■ **WHAT IS EXPECTED**:
Which lines of the records below contain the word "height"? Copy each of them out.

■ **GIVEN DATA**:
-- Opening Marker --

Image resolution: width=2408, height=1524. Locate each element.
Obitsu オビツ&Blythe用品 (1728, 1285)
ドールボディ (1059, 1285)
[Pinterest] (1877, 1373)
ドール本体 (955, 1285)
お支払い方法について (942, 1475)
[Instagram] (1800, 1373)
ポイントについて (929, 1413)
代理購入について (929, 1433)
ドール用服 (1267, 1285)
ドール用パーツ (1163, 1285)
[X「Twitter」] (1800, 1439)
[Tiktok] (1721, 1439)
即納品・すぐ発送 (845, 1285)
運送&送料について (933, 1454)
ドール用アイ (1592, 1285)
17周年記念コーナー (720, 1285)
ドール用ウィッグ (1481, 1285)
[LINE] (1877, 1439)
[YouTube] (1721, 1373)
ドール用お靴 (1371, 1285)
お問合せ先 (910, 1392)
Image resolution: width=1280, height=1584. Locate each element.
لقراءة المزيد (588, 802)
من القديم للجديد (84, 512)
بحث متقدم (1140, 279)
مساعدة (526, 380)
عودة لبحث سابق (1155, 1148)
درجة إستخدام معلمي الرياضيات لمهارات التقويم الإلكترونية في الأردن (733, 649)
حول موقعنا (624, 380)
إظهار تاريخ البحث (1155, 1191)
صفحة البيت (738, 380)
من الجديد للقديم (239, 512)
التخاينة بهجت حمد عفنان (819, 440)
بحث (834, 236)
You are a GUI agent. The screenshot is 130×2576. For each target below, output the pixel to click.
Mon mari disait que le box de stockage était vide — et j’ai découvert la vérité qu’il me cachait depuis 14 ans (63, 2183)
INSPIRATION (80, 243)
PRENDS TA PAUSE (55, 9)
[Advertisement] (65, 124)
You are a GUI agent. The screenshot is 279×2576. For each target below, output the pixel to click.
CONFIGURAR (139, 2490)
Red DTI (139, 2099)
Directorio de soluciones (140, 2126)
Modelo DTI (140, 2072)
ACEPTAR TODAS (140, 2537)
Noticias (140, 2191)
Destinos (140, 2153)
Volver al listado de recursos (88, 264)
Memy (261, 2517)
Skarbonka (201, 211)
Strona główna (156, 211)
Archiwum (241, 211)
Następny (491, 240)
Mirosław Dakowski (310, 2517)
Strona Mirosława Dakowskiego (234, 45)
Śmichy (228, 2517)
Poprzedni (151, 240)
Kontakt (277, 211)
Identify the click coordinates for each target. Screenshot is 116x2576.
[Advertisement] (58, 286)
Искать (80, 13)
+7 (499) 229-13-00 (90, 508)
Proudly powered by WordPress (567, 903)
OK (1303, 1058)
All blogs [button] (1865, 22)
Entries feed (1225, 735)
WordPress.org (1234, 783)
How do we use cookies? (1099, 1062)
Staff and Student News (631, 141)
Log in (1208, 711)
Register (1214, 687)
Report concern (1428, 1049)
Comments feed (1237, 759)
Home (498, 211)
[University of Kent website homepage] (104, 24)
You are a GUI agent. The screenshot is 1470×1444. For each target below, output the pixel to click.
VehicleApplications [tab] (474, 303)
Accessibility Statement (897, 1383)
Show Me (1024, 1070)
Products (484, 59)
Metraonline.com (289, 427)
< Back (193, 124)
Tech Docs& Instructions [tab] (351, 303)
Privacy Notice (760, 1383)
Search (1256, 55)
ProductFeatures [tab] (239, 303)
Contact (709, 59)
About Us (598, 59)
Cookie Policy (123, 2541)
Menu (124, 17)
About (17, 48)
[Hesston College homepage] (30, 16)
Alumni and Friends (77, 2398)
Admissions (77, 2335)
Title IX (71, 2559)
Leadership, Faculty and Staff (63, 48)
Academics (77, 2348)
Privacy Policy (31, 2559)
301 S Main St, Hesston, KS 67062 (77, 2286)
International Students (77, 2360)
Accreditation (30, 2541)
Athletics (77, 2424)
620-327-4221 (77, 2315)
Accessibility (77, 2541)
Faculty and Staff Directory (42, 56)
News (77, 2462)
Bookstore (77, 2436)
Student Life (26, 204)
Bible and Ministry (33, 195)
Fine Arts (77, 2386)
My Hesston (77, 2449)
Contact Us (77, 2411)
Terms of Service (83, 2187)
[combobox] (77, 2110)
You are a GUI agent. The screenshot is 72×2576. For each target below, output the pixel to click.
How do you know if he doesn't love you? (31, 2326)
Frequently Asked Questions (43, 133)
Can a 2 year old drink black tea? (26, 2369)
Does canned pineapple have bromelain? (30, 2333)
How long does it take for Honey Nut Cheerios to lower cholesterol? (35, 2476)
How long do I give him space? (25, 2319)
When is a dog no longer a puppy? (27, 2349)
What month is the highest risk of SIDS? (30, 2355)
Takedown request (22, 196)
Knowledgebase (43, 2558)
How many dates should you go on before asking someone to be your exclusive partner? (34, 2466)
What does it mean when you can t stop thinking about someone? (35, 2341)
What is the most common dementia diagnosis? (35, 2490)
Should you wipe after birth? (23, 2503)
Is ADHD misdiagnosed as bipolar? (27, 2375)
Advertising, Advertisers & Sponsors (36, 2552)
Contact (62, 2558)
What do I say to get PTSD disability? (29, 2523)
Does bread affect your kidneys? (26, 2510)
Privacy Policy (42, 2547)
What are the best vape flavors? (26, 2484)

-- Closing Marker --

■ **PROBLEM SOLUTION**:
Image resolution: width=2408, height=1524. Locate each element.
Image resolution: width=1280, height=1584. Locate each element.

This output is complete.